Provided information START

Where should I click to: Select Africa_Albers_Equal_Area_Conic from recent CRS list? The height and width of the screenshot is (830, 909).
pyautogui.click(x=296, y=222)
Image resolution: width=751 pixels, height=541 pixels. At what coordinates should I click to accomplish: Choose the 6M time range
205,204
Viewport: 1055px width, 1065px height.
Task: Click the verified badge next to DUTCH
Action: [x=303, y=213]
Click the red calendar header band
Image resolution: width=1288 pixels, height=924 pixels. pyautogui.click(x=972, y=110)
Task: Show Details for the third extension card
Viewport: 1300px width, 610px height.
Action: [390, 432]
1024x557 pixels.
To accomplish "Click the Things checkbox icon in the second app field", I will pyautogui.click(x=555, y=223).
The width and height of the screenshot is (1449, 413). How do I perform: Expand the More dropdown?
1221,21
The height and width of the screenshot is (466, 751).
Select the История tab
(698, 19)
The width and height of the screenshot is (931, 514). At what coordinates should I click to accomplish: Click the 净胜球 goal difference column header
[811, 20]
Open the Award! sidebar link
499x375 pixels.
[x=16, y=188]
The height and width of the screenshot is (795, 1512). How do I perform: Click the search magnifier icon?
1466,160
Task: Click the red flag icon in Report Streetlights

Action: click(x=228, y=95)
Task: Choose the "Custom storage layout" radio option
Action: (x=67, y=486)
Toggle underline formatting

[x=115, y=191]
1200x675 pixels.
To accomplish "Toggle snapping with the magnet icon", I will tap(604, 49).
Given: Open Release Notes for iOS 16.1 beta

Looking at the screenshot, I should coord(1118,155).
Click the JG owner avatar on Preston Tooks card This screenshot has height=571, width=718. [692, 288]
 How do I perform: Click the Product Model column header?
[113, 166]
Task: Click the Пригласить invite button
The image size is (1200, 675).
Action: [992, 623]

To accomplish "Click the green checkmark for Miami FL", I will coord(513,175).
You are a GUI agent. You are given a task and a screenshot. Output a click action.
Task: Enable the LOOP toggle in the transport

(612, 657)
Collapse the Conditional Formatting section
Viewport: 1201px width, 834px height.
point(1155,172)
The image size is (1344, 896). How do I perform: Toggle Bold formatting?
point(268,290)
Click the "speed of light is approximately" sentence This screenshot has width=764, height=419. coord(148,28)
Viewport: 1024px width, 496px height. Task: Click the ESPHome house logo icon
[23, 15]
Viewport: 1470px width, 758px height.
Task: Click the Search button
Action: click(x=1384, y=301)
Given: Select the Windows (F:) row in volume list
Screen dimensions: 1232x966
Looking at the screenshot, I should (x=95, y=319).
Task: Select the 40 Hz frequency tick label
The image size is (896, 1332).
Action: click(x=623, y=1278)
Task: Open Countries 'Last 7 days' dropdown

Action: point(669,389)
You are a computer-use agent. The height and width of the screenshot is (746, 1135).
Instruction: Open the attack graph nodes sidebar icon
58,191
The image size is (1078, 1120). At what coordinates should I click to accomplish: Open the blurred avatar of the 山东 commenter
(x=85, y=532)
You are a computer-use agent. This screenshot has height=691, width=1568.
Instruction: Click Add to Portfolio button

Provided information END

* What you are asked to do *
Every line in the data above that contains "will" needs to be copied.

* Reply to the exercise *
To accomplish "Click the Things checkbox icon in the second app field", I will pyautogui.click(x=555, y=223).
To accomplish "Toggle snapping with the magnet icon", I will tap(604, 49).
To accomplish "Click the green checkmark for Miami FL", I will coord(513,175).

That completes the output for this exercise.